Now a widely accepted term, social payments have been doing the rounds for some time. However, classification of social payments is ambiguous right now. It is often related to buying from social networking sites, which might not necessarily be true.
The concept of social payments is just an extension of the real world, wherein people either collect money to buy someone something, or a person collects money and when they reach a threshold they will buy it. The replication of real world and how one interacts in a social environment with money has been the basis of social payments.
Examples of social payments would include things as you select something and hold it and other people pay for it either individually or collectively, and when that forms the required pool, the item is rendered sold, else the money is returned to the individuals.
Social networking is now extending to lending and borrowing. Yes-secure.com is shortly launching a service for connecting borrowers with lenders. This would be based on a trust factor of connections, in addition to credit and other financial checks at the back office. They will then suggest a worthiness score of a borrower, and either auto lends, or selectively lends.
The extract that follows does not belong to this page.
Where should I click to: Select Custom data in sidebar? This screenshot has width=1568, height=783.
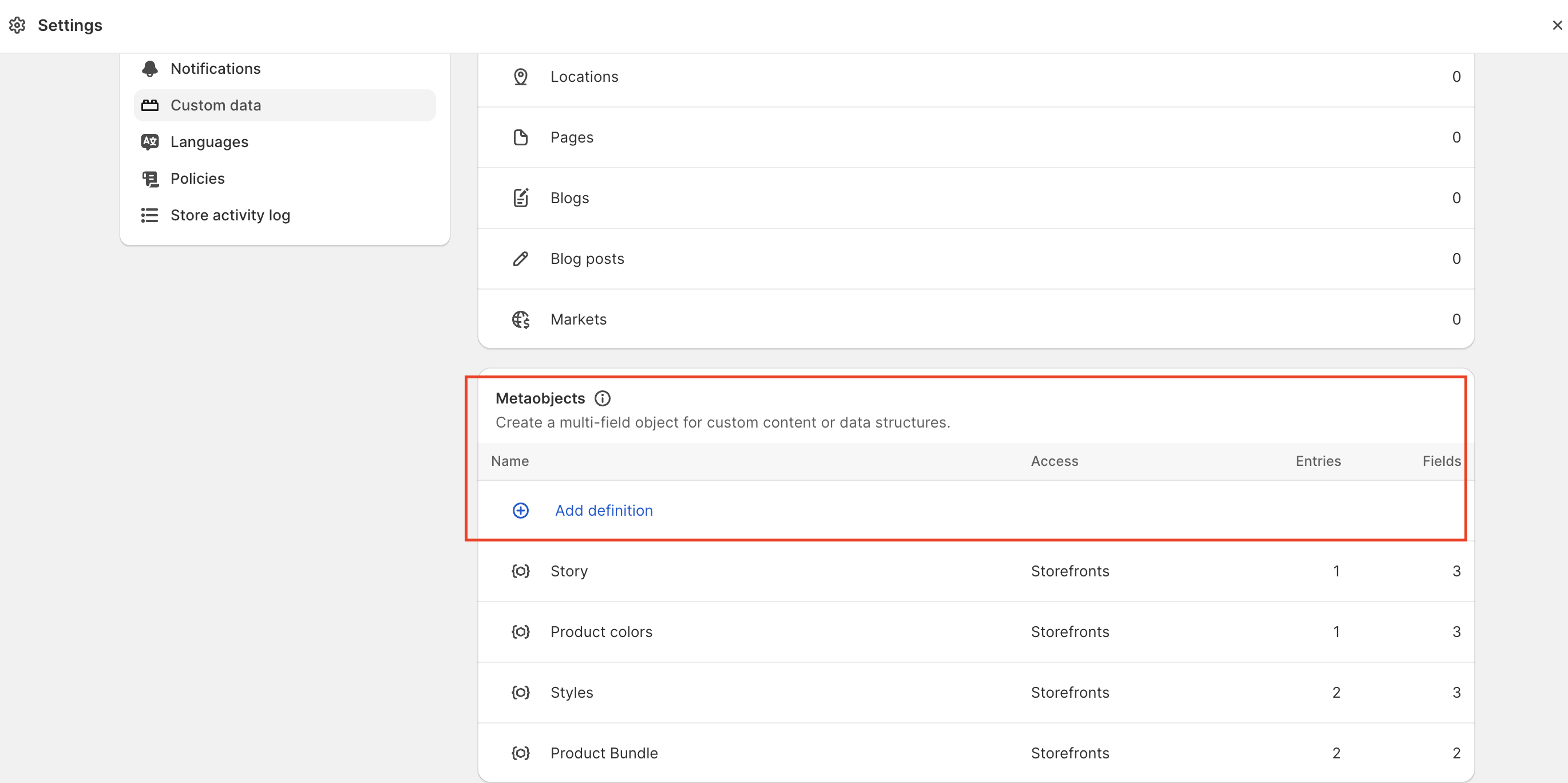point(215,105)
The social networking aspect increases your worthiness based on the network of friends around, and their credit scores and worthiness. This is like the pigeon ranking for finance.
Is there a viability that social networks and its weight around a person makes him or her more creditworthy? The spread certainly seems to be moving in that direction. When the cost of accessing credibility of a person is going to cross a threshold than what the person beckons as borrowing, we would assume that being socially responsible and your network is going to access you credit worthiness. It won’t be long before we start seeing this happen.